Surgery theatre days 1&2
The days in the operating room were pretty crazy. Tuesday started off eith setting and casting a broken arm. Overall a pretty quick procedure. The doctor called me over and told me to put my hands just below the shoulder. I thought he just wantd me to feel something but suddenly he told me to pull when he pulled. He pulled down the hand as I held to the shoulder. There were 2 loud pops as he then had me hold the arm in position as he put a cast on.
Next we watched a surgery on a young boy with a enlarged scrotum. A loop of intestine had broken though the weakened perennial wall and descended. It was pretty delicate and tedious. Very small cuts though single membranes, then a larger, held open, then another very small cut, repeated many many times. Eventually the intestine was found and pushed aback into place and everything sealed up.
The last one was pretty gross. A lady with a gangrenous hand sized sore on her butt cheek. After the skin was cut off there was a lot of vigorous scrubbing with a lot of water and a lot of mortified flesh cut away. It looked gross, smelled grosser and in the end there was no skin graft so she'll have to lay on her front for a long time, and will have problems with the bathroom for up to 6 months.

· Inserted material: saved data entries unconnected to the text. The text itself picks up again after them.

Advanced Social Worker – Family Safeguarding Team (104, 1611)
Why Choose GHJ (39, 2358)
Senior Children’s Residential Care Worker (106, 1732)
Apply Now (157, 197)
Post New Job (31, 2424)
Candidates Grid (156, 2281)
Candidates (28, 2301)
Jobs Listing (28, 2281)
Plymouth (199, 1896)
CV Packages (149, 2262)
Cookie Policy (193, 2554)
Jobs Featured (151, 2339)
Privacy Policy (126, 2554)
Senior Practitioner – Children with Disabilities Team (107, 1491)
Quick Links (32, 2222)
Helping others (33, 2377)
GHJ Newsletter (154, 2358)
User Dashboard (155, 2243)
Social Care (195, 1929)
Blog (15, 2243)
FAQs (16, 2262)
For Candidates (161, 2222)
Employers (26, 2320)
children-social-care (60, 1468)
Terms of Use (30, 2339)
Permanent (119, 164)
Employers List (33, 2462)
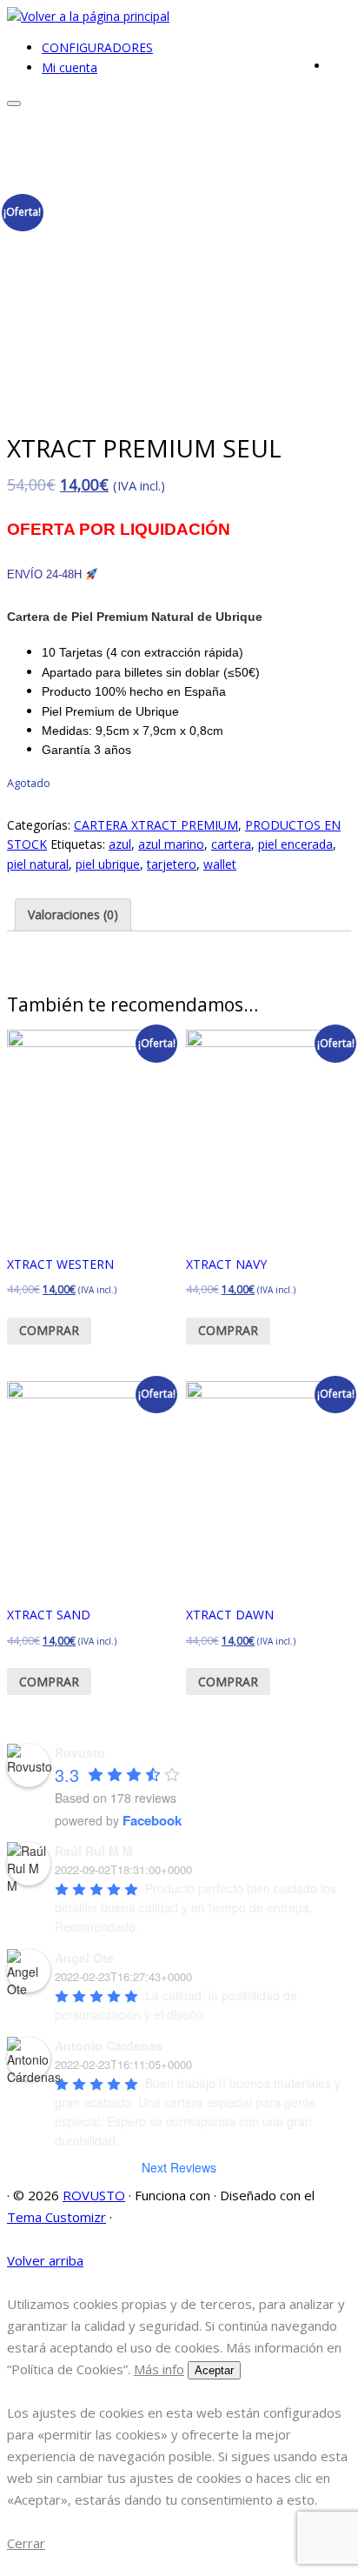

Thursday was pretty interesting as we'll with one really long procedure to start it off. There was a open fracture of the Tibula with a couple closed fractures of the Fib. For the most part the closed fractures were minor and ignored. At one point while two of the staff were preparing a new saline bottle for washing the wound out they had pouring the remaining bottle into the wound while they scrubbed and cleaned it. The direction wasn't very clear just a point and a shout and a bottle put in my hands. At first I was pouring small amounts periodically until it was made more clear they wanted a steady pour. I obliged until the saline bottle was empty and retreated back to my corner with the other 2 students. After the cleaning was done they started scraping away at the insides of the bone with a Metal instrument before pulling then setting the bones together. At that point they had to screw in 4 bolts 2 on each side of the fracture and then tighten them together. This took a very long time as the drill did not at all seem strong enough to get though the bone. Over and over the bolt would lock and the drill head would spin and the doctor would have to try again, trying to find the balance between enough power to get through the bond without causing the drill to skip.
There was a bullet lodged in a mans hand that the doctors tried to find and remove but they could not get to the bullet. They told us that it was either lodged enough into the bone they couldn't remove it or that it would eventually pass on its own.
The last surgery we watched that day involved a woman with a fatty growth tumor in her leg/thigh. This surgery lasted a couple hours because as thy doctor said there was no capsule to the fatty pustules so they just manually removed them. Hundreds of little fatty balls and a few larger pieces of flesh, 2 different incisions were made before they cleared out enough to satisfy. The worst part of that procedure was that the patient was constantly waking up from drugs And they pain releases kept wearing off quickly. The doctors complained that she was a drug addict and ignored it but the lady was moaning, screaming, and writhing pretty much throughout.
Nick, have there been any big surprises from a medical perspective...you know, things that in reality are different than what you expected based on your learning?